Trump’s proposed 100% tariff on films made outside the US sounds worrying. But how feasible is it, really?
President Donald Trump has said several times that foreign tax breaks have "stolen" the film industry from the US. He has called international production both an economic danger and, at times, a national security risk. His proposed response: a 100% tariff on films produced outside the United States.
It sounds like Hollywood is going to have to start again from scratch.
In practice, the obstacles are significant.
In short: tariffs are designed for physical goods. Film is a global digital service.
First, movies aren't things you can buy; they're services.
Most of them are sent digitally, not by mail. There isn't a clear "border moment" where a tariff could be applied without completely changing how US trade law treats digital property.
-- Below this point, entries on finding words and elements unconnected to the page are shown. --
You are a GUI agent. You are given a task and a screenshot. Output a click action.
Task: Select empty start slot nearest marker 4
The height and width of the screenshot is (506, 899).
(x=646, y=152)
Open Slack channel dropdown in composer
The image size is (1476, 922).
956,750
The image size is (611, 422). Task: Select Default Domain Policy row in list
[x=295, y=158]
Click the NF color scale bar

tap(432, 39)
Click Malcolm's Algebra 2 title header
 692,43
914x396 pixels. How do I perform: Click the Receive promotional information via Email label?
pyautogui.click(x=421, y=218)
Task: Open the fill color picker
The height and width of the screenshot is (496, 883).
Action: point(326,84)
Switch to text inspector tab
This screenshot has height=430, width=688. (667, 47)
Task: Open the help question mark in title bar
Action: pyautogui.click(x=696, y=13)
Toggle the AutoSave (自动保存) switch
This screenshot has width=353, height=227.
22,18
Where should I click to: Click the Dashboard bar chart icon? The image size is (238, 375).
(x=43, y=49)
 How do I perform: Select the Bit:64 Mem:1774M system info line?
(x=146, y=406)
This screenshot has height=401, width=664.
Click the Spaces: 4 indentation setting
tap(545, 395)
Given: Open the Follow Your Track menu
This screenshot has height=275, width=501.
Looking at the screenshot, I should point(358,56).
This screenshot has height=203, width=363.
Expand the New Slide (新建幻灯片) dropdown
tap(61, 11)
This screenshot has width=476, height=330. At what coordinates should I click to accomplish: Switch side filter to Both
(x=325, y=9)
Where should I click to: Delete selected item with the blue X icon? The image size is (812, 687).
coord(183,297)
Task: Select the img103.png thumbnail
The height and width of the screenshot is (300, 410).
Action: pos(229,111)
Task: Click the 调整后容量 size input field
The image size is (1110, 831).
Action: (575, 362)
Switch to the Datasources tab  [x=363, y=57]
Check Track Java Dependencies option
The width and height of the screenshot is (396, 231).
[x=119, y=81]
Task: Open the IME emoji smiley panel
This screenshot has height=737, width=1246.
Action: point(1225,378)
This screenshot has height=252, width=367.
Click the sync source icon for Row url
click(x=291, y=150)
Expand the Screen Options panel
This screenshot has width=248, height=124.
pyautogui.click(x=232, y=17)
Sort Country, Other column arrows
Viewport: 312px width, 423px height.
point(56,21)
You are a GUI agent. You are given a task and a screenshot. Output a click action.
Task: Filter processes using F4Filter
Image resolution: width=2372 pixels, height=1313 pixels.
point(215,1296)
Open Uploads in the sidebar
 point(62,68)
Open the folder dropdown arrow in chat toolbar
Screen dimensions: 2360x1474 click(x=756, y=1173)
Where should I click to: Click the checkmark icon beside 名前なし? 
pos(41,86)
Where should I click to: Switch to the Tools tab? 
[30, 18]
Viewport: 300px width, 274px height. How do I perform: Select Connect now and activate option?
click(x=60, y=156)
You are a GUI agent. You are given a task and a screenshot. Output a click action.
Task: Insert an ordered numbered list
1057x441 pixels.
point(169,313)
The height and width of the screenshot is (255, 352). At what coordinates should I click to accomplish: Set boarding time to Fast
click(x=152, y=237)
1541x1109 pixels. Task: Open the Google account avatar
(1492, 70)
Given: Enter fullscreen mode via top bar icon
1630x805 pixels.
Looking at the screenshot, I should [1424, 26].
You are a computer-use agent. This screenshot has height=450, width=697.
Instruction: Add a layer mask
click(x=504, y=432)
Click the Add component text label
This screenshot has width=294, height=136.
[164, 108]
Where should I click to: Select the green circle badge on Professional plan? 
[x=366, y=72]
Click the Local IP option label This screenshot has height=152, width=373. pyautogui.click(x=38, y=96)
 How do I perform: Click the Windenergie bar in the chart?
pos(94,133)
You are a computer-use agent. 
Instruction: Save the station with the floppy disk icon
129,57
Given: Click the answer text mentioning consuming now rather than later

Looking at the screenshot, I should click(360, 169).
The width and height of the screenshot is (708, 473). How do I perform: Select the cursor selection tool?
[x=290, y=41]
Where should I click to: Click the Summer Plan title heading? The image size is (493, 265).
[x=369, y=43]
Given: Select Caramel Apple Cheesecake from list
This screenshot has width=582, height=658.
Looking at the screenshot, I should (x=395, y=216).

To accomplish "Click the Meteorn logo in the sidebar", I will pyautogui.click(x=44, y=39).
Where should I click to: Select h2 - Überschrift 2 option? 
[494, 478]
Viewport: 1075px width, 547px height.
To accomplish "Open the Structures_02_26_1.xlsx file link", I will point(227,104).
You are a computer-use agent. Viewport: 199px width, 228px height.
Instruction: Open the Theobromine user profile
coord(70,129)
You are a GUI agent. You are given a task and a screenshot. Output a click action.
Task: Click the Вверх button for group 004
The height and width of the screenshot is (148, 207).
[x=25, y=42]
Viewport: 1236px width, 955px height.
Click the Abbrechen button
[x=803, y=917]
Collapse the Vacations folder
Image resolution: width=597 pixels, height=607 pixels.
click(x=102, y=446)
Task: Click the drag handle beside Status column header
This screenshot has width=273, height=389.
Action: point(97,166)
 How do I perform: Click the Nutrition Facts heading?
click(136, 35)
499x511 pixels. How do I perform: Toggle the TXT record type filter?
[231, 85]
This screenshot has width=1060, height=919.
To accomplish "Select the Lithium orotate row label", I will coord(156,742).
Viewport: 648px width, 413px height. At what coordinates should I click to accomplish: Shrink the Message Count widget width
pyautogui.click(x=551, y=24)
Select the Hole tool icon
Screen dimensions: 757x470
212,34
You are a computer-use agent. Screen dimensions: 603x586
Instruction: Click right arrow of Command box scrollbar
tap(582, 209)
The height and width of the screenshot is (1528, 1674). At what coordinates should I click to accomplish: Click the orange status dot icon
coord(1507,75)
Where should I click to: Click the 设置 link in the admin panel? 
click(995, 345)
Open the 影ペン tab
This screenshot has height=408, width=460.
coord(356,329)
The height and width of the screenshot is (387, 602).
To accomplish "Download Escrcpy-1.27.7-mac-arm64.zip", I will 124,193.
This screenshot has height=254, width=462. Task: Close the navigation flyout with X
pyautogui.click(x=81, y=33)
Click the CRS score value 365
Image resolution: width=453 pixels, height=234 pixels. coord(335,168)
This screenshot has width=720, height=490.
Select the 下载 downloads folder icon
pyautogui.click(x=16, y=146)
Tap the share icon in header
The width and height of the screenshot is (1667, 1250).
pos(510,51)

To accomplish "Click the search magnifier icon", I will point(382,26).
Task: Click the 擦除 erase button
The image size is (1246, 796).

Second, trade lawyers point out that the International Emergency Economic Powers Act explicitly protects the free flow of “informational materials”.
Third, major productions are global collaborations by design: US studios, international crews, overseas locations, cross-border financing. In many circumstances, a levy on "foreign films" can punish American businesses for how modern production really works.
The Motion Picture Association has warned that counter-tariffs or screen quotas from other countries could seriously damage the US industry’s trade surplus in film and television.
Support for the idea exists, framed as “bringing production home.”
But many people, including state governments, studios, streamers, unions, and independent filmmakers, are against tariffs.
The underlying challenge is whether policies that are meant for physical things can change a global, digital, collaborative production system in a big way without making it smaller.
And if that did happen, when would the industry see production start to slow down?